The U.S. Navy and Marine Corps will allow General Dynamics to keep the troubled Expeditionary Fighting Vehicle (EFV) program, but the Corps will dramatically scale back its future orders and restructure the contract to address award fees among other concerns, officials told reporters June 7 at the Pentagon. The program now will seek only 573 EFVs, almost halved from 1,013 units previously, and officials have built in a delay of four to five years in the schedule.
The White House's Office of Science and Technology Policy (OSTP) has asked NASA and the National Oceanic and Atmospheric Administration (NOAA) to come up with alternatives to reinstating the climate sensors cut from the National Polar-orbiting Operational Environmental Satellite System (NPOESS) during last year's Nunn-McCurdy recertification.
The United States and Russia are neither friends nor foes, and their current disagreements are less dangerous than those during the Cold War, says U.S. Air Force Maj. Gen. Roger Burg, director of Strategic Security. "We're certainly no longer the adversaries we were during the Cold War," Burg said during a June 6 breakfast speech in Washington. "But neither are we allies. We are in that middle ground. There's lots of room for growth in that relationship."
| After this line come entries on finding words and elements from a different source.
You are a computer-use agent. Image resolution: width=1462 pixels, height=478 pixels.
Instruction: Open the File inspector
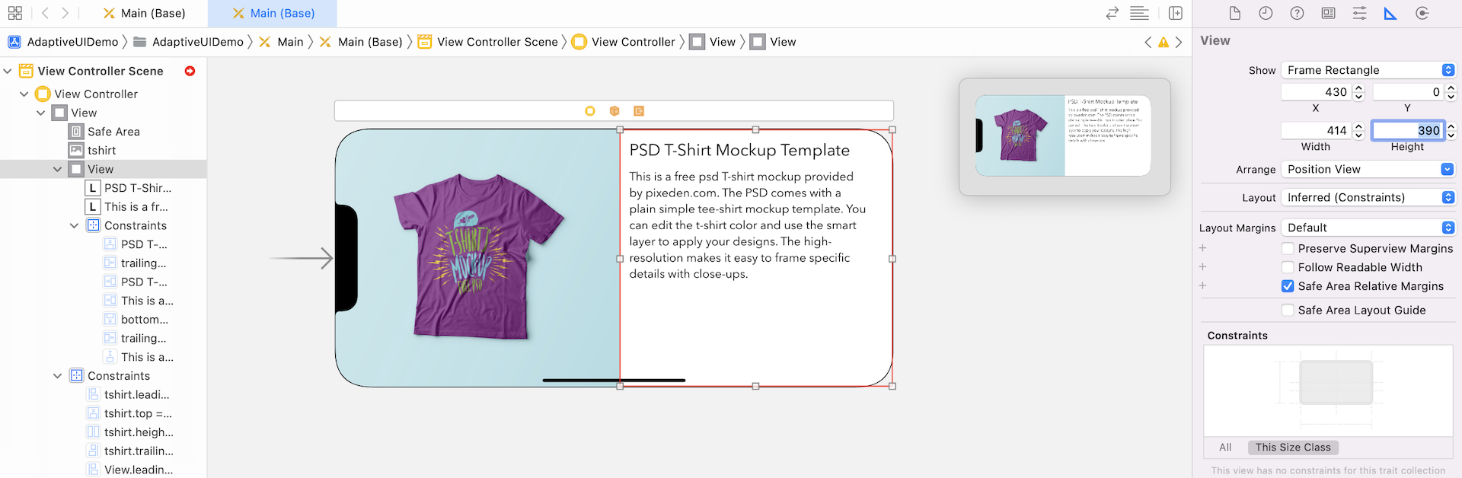[1235, 13]
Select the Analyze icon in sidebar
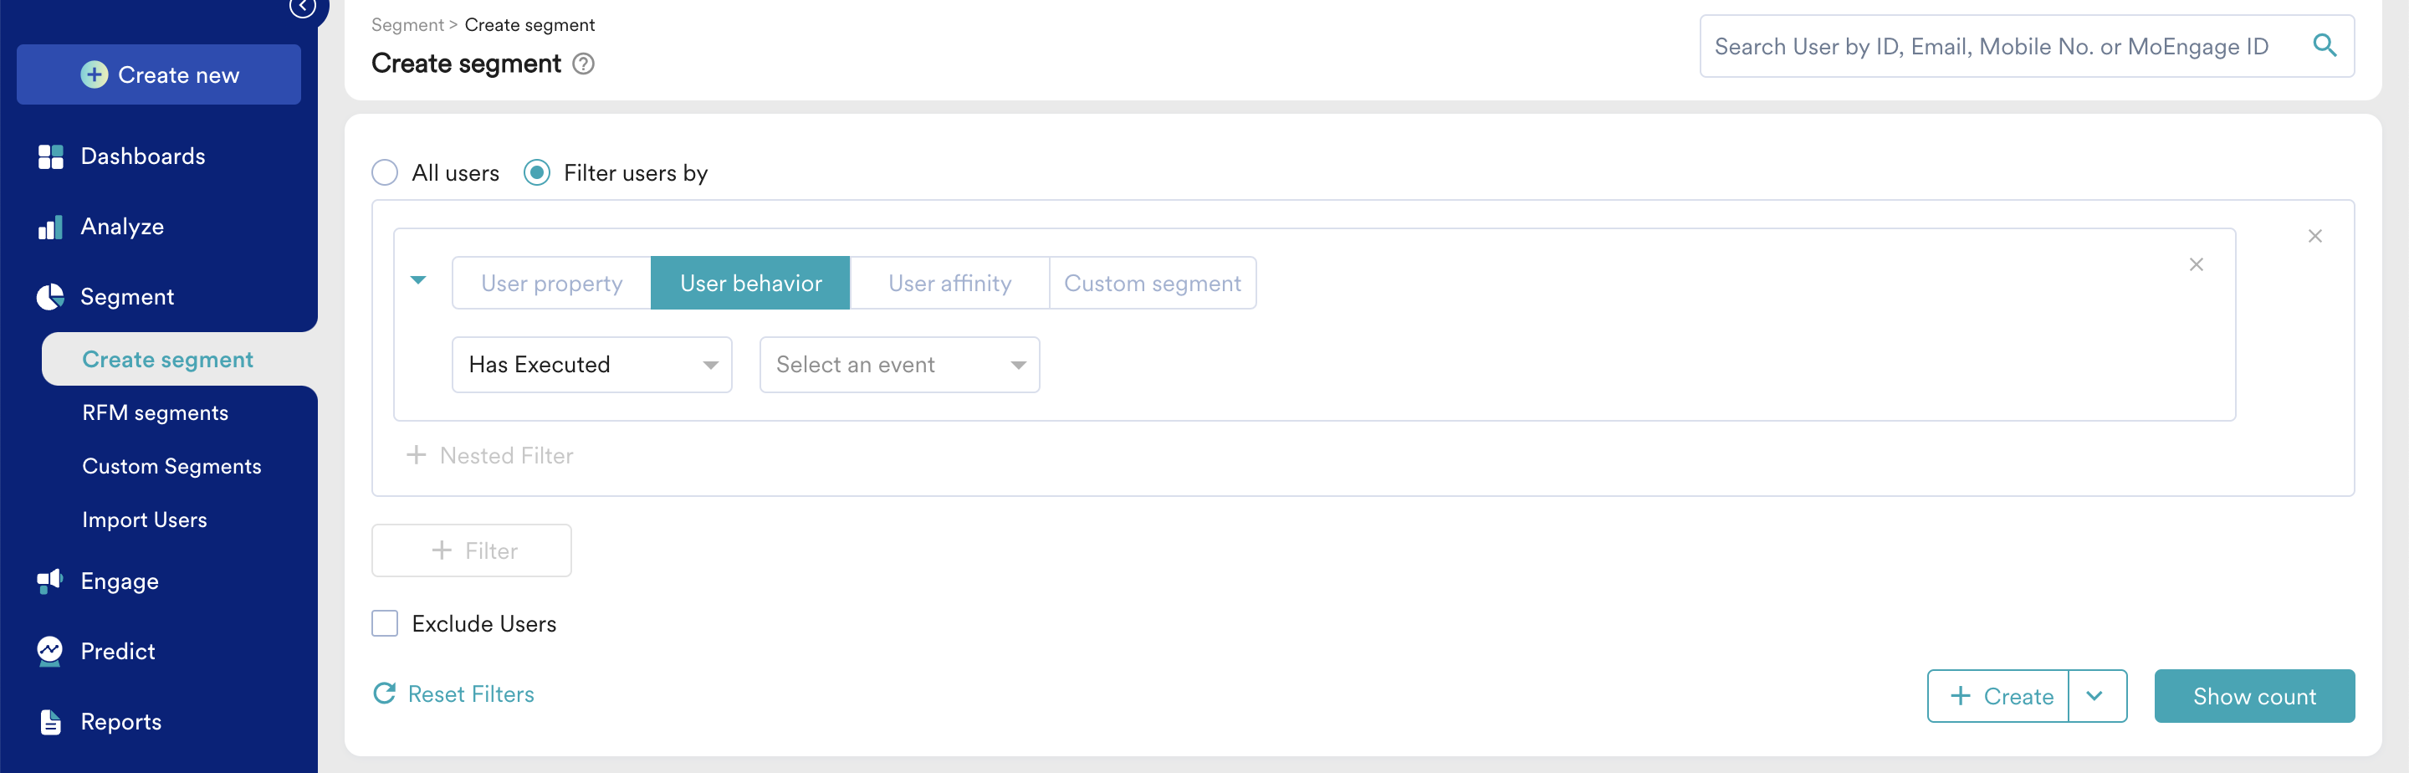 click(50, 226)
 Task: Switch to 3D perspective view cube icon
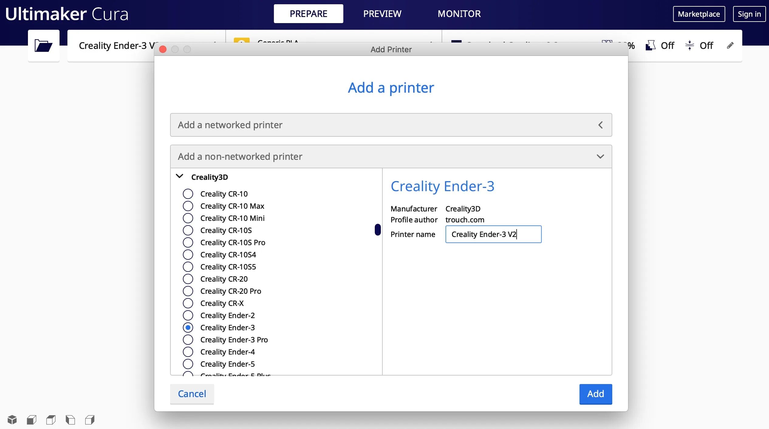(x=12, y=420)
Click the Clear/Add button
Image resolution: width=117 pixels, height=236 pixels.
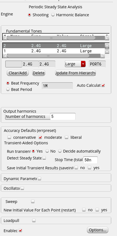[x=18, y=73]
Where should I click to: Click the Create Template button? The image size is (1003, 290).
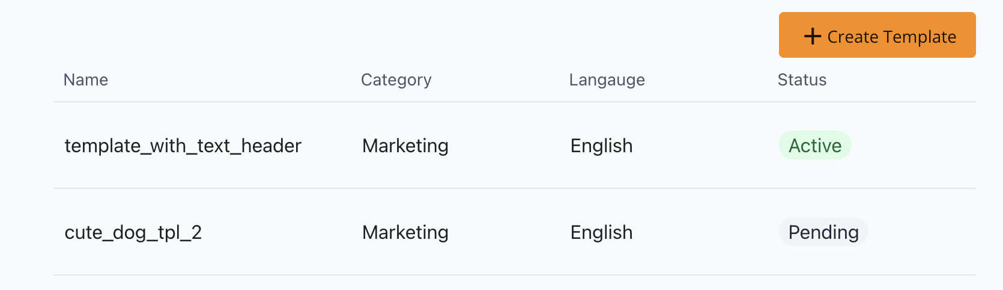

SUPERCOMPUTER CHOSEN: NASA Ames Research Center, headquarters for the NASA Advanced Supercomputing (NAS) facility, has chosen the IBM System p575+ supercomputer for the space agency's future supercomputing needs, including environmental studies, spacecraft design and atmospheric research. The system, which is being installed at NAS, has a peak performance of approximately 5.6 teraflops and will augment the Columbia system, currently ranked eighth fastest in the world.
Russian President Vladimir Putin threw a missile defense curveball June 7, proposing to U.S. President Bush to build a joint missile defense shield with the United States based in Azerbaijan versus the current U.S. pitch for a radar site in the Czech Republic and 10 ground-based midcourse ballistic interceptors in Poland.
HUBBLE FLIGHT: NASA plans to launch the final scheduled mission to service the Hubble Space Telescope on Sept. 10, 2008, which should free Launch Pad 39-B at Kennedy Space Center for the start of modifications to accommodate the next-generation Ares I rocket. The servicing mission will replace batteries and other components to keep the telescope operating at least until 2013, install two new instruments, repair at least one other, and install a docking ring for a deorbit motor or perhaps a future servicing vehicle.
The U.S. Navy plans to release the request for proposals (RFP) for its Tier II Small Tactical Unmanned Air System (STUAS) this October or November, according to Capt. Paul Morgan, the service's unmanned aerial vehicle (UAV) program manager.
OFFICIALY OUTBOUND: Kenneth Krieg, undersecretary of defense for acquisition, technology and logistics, formally announced his resignation June 6. Krieg's resignation - long expected - becomes effective July 20 or on the confirmation of his successor, whichever comes first, the Defense Department said.
The Information Technology Association of America, the Semiconductor Industry Association and Electronic Industries Alliance are asking congressional defense authorizers to reverse or forego conservative-led provisions under fiscal 2008 legislation that reverse last year's loosening of requirements for U.S.-made specialty metals in military hardware.
DDG 1000: The U.S. Naval Sea Systems Command on June 5 awarded Northrop Grumman Ship Systems a $191.1 million contract modification for long-lead time material and production readiness for construction of the first Zumwalt-class DDG 1000 destroyer. Work under the cost-reimbursement type modification mostly will occur in Pascagoula, Miss., but also in various northwest and Midwest locations.